2. Do respond to an unrelated question with a sarcastic remark about the previous night's football game. Especially if you follow said sarcastic remark with knowledge of your team's victory.

3. Do not go out of your way to send me a message at work to remind me that my team lost. This is just extra mean on a Monday.

4. If you are my doorman, and I am coming home at 11pm on a Monday still in work clothes, take this as clue #1 that I've already had a long day and refrain from saying "tough loss for you last night, huh?" (although some leniency is given on this one for telling me you feel my pain because your Raiders lost as well)

5. Please refrain from asking me when DA/Braylon/Cribbs/JLew/whatever other Brown you think is under performing is going to step up and put up the numbers you were expecting for your fantasy team. Right now a winning Cleveland team is the only fantasy I'm concerned with. You're office league ranks a distant 49035094309014th to me.
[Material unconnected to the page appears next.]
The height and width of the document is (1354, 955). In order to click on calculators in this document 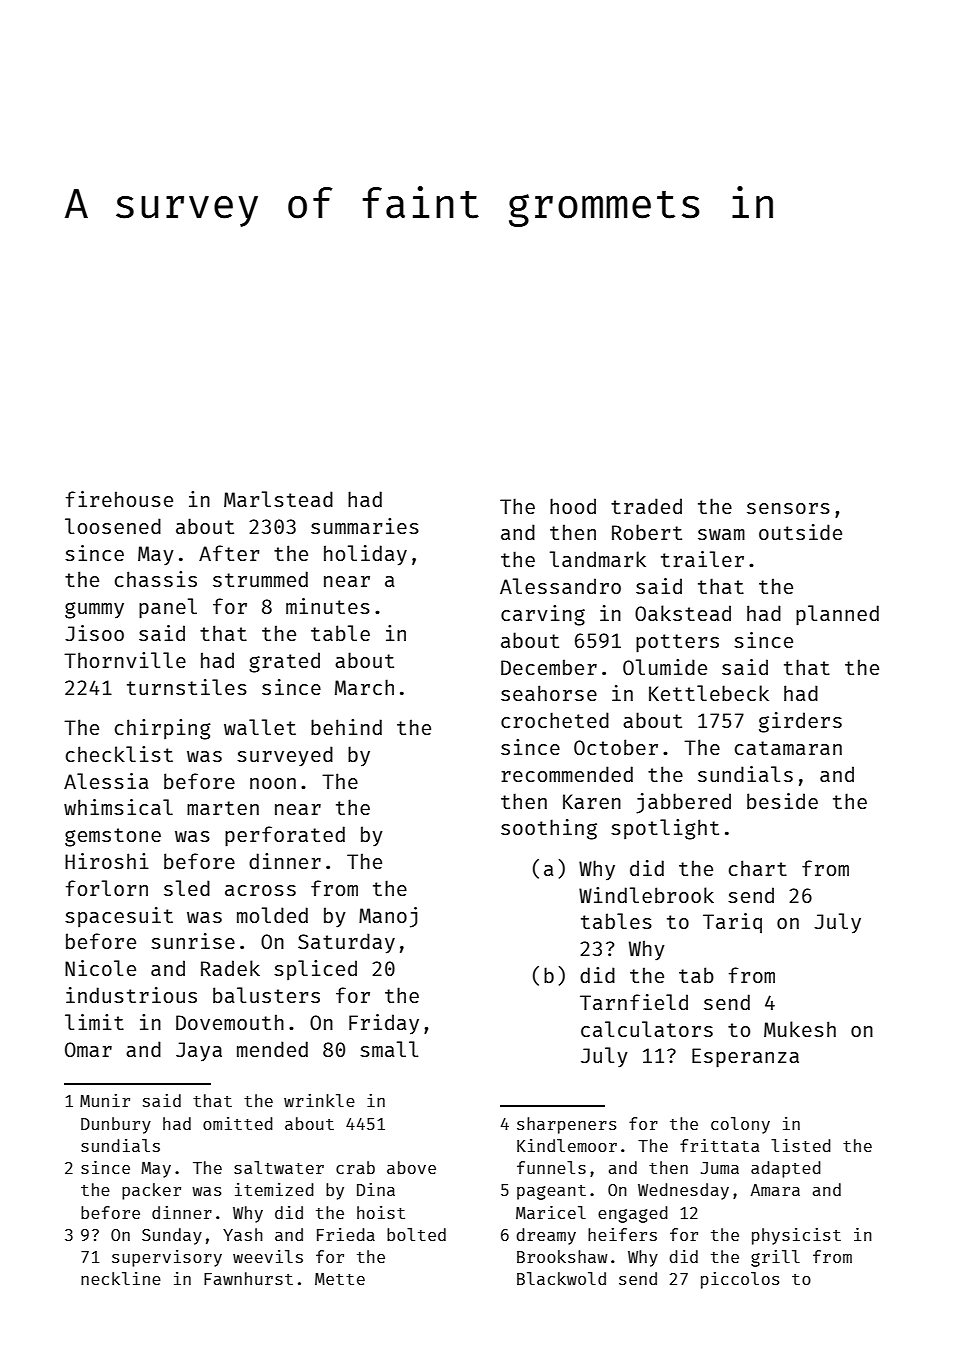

6. If you are a random guy walking down the street, upon seeing my Browns jersey, do not say, "oh man, tough loss, I was pulling for the Browns." Especially do not say this if you are wearing a Dolphins jersey. We have reached a new low when Dolphins fans are feeling bad for us losing. Also, do not ask me if I want to switch jerseys with you. I don't.

These are some simple pointers to remember. Actually, I'm pretty much the biggest hypocrite ever on this one. And not just any hypocrite, a bitter hypocrite. That's probably the worst kind. Trash talking is by far one of my favorite parts of being a football fan, and the second we win a game, I'm going to be running my mouth to anyone I know who is a fan of the opposing team. And if I don't know any fans of the opposing team, I'll probably befriend them, just so I can bask in the glory of us beating them.

So I guess that just means I grin and bear it until my boys up their game. And I guess when it comes to haters, if you can't beat 'em, join 'em?